== Document segment ==
——

This routine checks to see if the channel passed to it in TEMPPTR has become WARM degrees, ~5°C, warmer than its coldest recorded temperature. If so, it sets the channel's alarm flag, ALRMFLG, turns on the sonalert, and sends an email to the mh-techs alias.

To begin, the routine sets pointers to the history array coldest and average elements, COLDPTR and AVPTR respectively. A simple comparison between the coldest recorded and the average + WARM is made to determine if the dewar has risen more than ~ 5°C. If it has, the following happens:

First, the ALFMFLG is checked to see if it has already been set. If not, the bit is set and the program jumps to a jump list that sends out the simple email telling which channel has warmed up. Once the subroutine completes, or if the ALRMFLG was set before re-entering #CKWARM, the sonalert is turned on via a SB9.

#DISPTMP

This routine just limits the analog signal sent to the front panel meter to a maximum of +/-5V.

——

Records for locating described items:
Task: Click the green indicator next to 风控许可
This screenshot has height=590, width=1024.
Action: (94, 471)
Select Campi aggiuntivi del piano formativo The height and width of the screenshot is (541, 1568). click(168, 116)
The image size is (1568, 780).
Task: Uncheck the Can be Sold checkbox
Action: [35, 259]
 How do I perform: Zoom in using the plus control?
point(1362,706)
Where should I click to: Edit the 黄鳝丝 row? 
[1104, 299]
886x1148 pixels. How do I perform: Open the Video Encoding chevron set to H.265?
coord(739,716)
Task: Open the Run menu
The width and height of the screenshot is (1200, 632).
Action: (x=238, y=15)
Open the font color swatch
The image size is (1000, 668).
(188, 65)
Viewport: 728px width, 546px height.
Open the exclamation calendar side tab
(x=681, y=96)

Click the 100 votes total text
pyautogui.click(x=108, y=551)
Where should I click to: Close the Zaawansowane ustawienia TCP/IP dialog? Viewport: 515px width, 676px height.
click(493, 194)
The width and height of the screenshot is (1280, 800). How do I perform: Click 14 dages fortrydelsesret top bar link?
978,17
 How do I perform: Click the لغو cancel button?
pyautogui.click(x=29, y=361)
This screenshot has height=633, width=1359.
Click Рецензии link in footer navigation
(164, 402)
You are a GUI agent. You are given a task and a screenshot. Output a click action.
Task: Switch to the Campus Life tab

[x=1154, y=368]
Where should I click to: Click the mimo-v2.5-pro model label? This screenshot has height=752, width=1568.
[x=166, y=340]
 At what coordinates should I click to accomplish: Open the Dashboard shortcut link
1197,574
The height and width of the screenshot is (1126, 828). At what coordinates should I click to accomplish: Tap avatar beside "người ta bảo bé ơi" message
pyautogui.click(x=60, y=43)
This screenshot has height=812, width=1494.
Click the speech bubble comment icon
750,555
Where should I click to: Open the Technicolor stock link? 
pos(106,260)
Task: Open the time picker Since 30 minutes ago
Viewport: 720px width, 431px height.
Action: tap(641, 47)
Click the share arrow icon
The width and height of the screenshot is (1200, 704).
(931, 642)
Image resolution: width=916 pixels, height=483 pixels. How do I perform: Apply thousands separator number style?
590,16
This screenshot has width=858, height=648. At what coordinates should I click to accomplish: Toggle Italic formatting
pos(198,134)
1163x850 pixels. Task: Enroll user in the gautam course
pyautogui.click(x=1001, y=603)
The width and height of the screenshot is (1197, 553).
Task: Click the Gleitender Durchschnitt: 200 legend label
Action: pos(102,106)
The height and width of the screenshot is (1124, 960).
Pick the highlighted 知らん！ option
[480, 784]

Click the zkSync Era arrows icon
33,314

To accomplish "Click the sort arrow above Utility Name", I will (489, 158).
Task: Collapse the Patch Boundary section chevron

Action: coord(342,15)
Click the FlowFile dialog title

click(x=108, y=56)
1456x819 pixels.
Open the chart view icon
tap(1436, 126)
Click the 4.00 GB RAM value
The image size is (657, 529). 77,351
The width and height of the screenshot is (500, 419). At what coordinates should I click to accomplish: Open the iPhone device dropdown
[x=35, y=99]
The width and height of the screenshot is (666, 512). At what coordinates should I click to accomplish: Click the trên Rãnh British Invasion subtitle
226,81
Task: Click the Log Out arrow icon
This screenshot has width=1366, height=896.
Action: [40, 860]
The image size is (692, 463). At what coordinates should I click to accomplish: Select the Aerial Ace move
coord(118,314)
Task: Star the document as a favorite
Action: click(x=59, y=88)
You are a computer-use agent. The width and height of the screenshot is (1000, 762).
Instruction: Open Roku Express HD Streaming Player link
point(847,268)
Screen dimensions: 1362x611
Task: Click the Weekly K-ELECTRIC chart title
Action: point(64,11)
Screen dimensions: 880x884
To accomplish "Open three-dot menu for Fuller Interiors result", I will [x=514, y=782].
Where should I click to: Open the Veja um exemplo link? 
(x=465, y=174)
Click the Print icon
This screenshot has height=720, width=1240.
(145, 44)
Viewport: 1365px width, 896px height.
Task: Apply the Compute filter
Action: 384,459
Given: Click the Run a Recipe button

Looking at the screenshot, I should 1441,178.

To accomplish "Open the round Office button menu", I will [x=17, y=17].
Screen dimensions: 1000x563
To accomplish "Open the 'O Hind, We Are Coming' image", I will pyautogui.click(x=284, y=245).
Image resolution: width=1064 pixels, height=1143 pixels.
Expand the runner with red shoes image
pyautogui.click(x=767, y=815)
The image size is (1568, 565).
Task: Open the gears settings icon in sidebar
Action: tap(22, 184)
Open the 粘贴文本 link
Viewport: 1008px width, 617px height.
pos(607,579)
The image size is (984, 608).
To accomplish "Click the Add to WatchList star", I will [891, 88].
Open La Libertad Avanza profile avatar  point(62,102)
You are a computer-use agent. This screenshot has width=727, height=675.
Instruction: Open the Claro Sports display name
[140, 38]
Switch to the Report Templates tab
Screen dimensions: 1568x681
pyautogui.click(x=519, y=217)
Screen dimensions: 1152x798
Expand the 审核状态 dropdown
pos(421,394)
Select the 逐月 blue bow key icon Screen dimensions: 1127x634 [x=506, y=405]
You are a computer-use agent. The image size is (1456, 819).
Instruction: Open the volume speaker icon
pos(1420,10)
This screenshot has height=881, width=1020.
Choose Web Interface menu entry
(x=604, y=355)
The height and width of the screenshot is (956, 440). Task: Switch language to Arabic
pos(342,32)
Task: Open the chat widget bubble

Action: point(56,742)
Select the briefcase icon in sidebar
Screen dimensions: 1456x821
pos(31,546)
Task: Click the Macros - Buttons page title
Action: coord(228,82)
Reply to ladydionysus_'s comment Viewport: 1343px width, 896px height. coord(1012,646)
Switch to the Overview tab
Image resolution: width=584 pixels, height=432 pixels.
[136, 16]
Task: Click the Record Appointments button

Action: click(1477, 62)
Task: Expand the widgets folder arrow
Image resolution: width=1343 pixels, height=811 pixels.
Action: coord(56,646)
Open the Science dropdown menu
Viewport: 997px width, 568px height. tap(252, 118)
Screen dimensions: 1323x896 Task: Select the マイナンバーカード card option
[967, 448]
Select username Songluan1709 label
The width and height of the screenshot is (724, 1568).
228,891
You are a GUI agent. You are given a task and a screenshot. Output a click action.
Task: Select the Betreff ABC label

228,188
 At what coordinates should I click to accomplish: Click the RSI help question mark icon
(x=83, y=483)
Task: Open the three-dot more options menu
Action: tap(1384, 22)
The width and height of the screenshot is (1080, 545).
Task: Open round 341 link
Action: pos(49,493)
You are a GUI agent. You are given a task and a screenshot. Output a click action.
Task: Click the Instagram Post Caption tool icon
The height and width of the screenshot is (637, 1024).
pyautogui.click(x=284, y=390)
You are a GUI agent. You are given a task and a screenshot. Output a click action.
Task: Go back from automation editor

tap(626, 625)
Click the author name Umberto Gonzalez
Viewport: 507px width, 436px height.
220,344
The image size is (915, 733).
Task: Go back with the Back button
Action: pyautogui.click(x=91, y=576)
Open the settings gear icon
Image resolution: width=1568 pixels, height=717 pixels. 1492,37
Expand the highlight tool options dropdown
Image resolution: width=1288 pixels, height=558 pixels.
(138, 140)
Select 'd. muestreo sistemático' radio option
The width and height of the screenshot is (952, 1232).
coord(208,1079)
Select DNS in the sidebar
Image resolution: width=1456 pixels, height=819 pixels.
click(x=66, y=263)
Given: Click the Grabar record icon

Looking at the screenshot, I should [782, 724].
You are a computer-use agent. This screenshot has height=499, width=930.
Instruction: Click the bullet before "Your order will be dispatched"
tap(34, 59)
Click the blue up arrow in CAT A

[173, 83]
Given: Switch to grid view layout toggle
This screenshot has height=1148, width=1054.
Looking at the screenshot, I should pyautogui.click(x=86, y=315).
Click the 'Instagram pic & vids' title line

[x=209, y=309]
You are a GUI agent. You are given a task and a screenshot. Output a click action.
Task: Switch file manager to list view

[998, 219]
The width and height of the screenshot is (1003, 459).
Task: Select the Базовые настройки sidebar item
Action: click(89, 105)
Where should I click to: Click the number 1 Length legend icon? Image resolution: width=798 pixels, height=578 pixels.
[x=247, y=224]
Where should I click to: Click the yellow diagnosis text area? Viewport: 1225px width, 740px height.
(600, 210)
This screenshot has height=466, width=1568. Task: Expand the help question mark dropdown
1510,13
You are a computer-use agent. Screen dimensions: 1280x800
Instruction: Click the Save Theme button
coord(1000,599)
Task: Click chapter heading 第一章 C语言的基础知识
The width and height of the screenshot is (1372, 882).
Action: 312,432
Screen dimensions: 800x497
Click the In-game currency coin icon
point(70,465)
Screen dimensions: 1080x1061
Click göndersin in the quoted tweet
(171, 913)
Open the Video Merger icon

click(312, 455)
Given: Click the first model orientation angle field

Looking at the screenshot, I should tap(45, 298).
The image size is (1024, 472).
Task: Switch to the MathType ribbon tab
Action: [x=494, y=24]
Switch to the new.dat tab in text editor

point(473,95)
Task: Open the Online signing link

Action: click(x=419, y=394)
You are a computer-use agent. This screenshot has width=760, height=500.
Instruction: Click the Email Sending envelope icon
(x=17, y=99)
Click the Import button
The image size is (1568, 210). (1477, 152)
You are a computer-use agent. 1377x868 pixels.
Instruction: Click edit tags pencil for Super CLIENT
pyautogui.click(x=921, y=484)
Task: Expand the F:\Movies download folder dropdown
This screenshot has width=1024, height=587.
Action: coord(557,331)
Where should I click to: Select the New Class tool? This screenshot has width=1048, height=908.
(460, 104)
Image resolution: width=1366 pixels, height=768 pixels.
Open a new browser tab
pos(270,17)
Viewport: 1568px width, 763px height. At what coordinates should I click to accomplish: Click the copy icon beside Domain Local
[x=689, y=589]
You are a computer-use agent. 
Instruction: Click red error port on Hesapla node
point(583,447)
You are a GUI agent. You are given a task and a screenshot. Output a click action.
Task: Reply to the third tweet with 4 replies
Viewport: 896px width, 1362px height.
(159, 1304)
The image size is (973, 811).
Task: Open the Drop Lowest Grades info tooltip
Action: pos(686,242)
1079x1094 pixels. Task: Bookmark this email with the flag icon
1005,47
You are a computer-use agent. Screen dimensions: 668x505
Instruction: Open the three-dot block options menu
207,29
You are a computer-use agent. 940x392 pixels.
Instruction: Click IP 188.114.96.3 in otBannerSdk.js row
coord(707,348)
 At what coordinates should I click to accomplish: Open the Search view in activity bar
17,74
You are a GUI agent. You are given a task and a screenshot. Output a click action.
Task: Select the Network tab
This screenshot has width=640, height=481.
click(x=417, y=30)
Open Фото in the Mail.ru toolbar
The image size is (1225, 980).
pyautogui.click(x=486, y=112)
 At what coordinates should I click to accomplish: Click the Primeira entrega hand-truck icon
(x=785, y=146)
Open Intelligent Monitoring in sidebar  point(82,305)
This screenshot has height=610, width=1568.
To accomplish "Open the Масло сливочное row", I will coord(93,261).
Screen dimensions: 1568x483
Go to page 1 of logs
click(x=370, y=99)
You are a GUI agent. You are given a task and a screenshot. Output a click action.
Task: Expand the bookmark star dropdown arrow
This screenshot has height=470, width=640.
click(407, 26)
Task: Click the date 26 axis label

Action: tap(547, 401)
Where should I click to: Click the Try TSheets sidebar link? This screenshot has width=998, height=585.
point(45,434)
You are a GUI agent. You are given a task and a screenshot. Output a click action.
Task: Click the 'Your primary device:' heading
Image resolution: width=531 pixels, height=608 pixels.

——

== Goal 1 ==
Quote the lines of the records exactly, starting at the line that contains "Task: Open the chat widget bubble" and ending at the line that contains "Viewport: 997px width, 568px".
== Goal 2 ==
Continue the text on the dewar temperature-monitoring routines from the point where it stops.
The text and the records were taken from unrelated sources.

== Output 1 ==
Task: Open the chat widget bubble

Action: point(56,742)
Select the briefcase icon in sidebar
Screen dimensions: 1456x821
pos(31,546)
Task: Click the Macros - Buttons page title
Action: coord(228,82)
Reply to ladydionysus_'s comment Viewport: 1343px width, 896px height. coord(1012,646)
Switch to the Overview tab
Image resolution: width=584 pixels, height=432 pixels.
[136, 16]
Task: Click the Record Appointments button

Action: click(1477, 62)
Task: Expand the widgets folder arrow
Image resolution: width=1343 pixels, height=811 pixels.
Action: coord(56,646)
Open the Science dropdown menu
Viewport: 997px width, 568px height. tap(252, 118)

== Output 2 ==
#ININT1

This input interrupt routine is triggered when the front panel 'RESET' button (DI12) is pushed and interrupts thread1. Because we have two functions to the interrupt we start by saving the RIOs TIME value which will be used to determine if the button is held down more that 3 seconds. The first of these functions is to clear the alarm for any channels that have warmed up. The second, more draconian, function is to reset the entire history array and continue from there. From an operational standpoint, there is a danger in resetting the entire array: both the 'coldest' and 'average' entries are reset. The 'coldest' element is set to HOT, or 9.999, and the 'average' element is recalculate from 5 consecutive readings of the dewar. This 'average' is then copied into the 'coldest' element and thus there is no difference between the two so even though the dewar is warm the alarm routine does not see a 5 degree difference and no alarm is set. The danger here is that if multiple channels have warmed up and the operator causes a reset of the entire array the operator may miss that another channel has warmed up.

To clear an alarms the user selects the channel to clear via the paddle switch and then pushes the RESET switch.

#ININT2

This input interrupt routine is triggered when the front panel 'SHOW TEMPERATURE' button (DI11) is pushed and interrupts thread0. The first thing the routine does it to turn on the

#IMALIVE

This thread simply changes the state of the 'I'm Alive' LED on the front panel every 700 msecs. The flashing of the LED indicates that the software is running.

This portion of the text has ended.